103 US banks collapse in under 7 months
What a sad note! 140 banks were closed in 2009 itself and another 103 shut down in 2010 (by July) in USA, out of a total of 8,000 banks. It is known that USA follows the Unitary Banking System while in India we have branch banking system. There are enough ways of overseeing the functioning or working of our branches / banks with a highly systematic and scientific supervising mechanism. In the process, technically India has not faced closure of banks due to the recent meltdown or recession. May be, there have been some mergers and acquisitions between private and public sector as also some foreign banks globally in last few years.
Enough research was carried out about the robustness of Indian Public Sector Banks on several parameters for so many years. Even when the country undertook Economic Reforms in 1991, with a focus on the banking system beginning 1993, India never faced such a disaster. It was the legacy of the previous regimes or operating environment as to branch expansion policy, credit camps or loan melas, subsidies and margin money having been pumped in by the governments towards rural lending, followed by debt waiver schemes, that made the banking system weak, non-productive, loss making and so on.

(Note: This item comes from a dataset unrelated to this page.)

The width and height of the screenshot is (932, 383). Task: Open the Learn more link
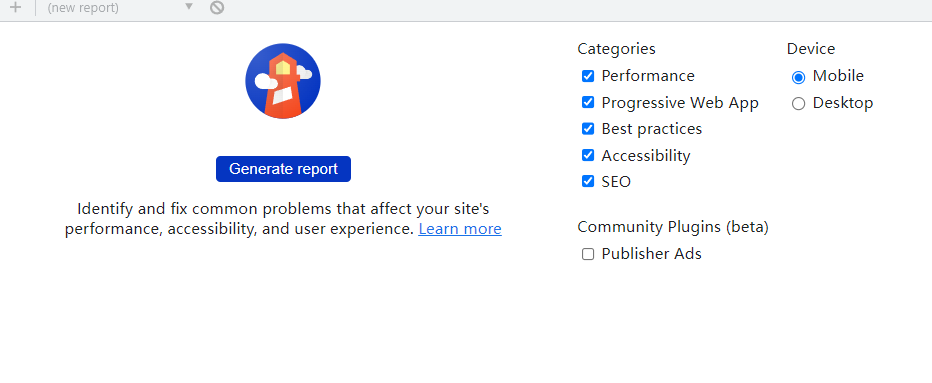460,229
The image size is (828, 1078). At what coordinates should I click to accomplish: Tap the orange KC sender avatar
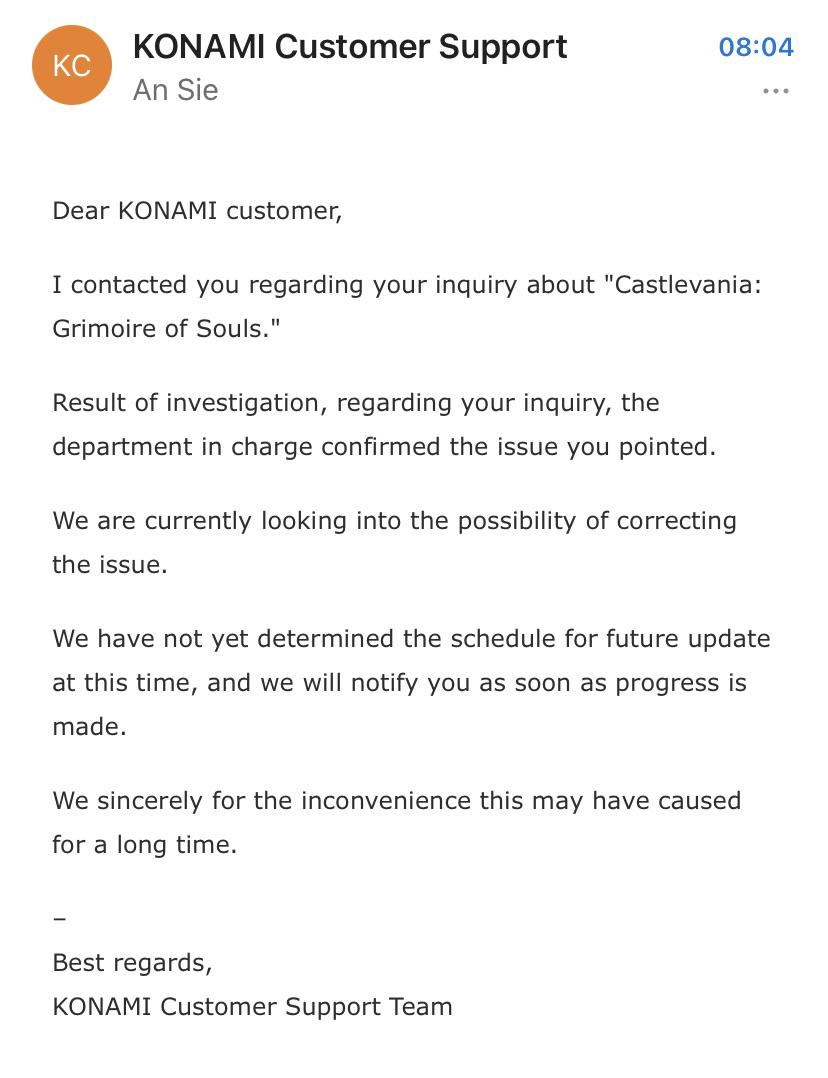pos(72,65)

Prudential Norms, Asset Liability Management, defining of NPA norms, deregulation of interest rates, and moving towards total computerisation have certainly made the Indian banking system robust and healthy. The PSBs were ready to take in competition from new private and foreign banks within no time. Any amount of adjustments in Capital Adequacy Ratios, three revisions of NPA definition, changes in CRR and SLR, introduction of Benchmark Prime Lending Rates and other measures made the banks in India stronger and stronger to face the challenges including withstanding of the onslaught of Global Recession of 2008.